>
> The second option is cheaper and should be more accurate, as it avoids the 
> cost and undesirable conditioning effect of computing *A*' * *A*. The 
> speedup is noticeable, but a negative side effect overwhelms the 
> improvement in my case. Sparsity is important in my application, and I am 
> using *U* to rotate a quadratic (and to reverse the rotation later on). 
> So I must perform multiple matrix-matrix multiplications involving *U*. 
> It turns out that the overall algorithm cost is *greater* with svd than 
> with eig due to the difference in density of *U*. 

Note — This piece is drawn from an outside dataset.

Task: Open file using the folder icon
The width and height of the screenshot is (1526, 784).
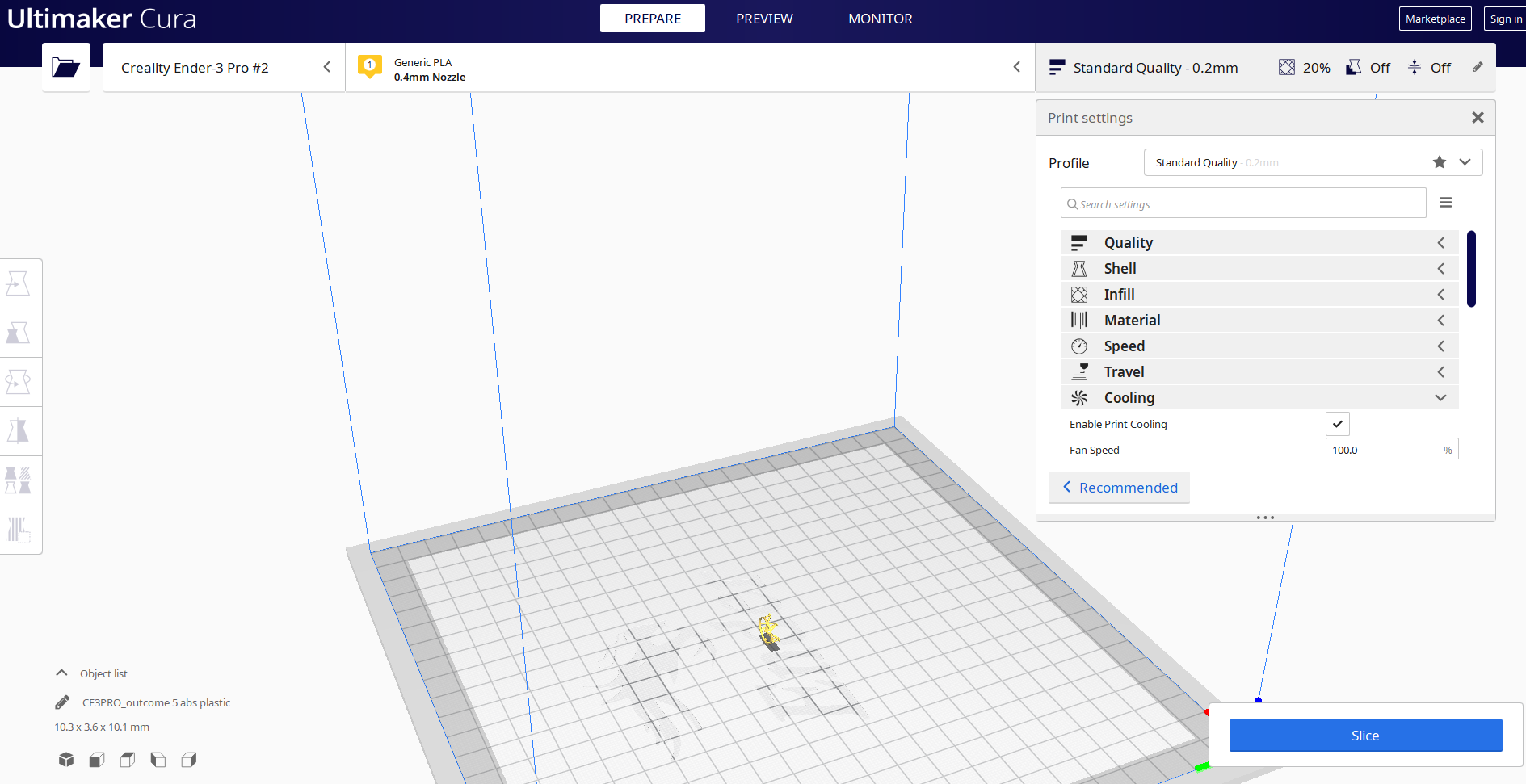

Up to a scale factor, the eigenvectors that you get from eig(A'A) should be 
identical to the corresponding singular vectors from svd(A), by the 
definition of the SVD.    If you are seeing a difference in sparsity, I can 
think of only two explanations:

1) The differences are just roundoff errors.  i.e. if you set U[abs(U) .< 
THRESHOLD] = 0 for some appropriate threshold, then the results will be the 
same.

2) You matrix has a lot of degeneracies, so the eigenvectors are not unique 
and different algorithms result in different choices.  You could try to 
find a sparsifying unitary transform (google this) to try and find the 
sparsest eigenvectors for each eigenvalue with multiplicity > 1.

Without knowing more about your matrix A, it's hard to say more.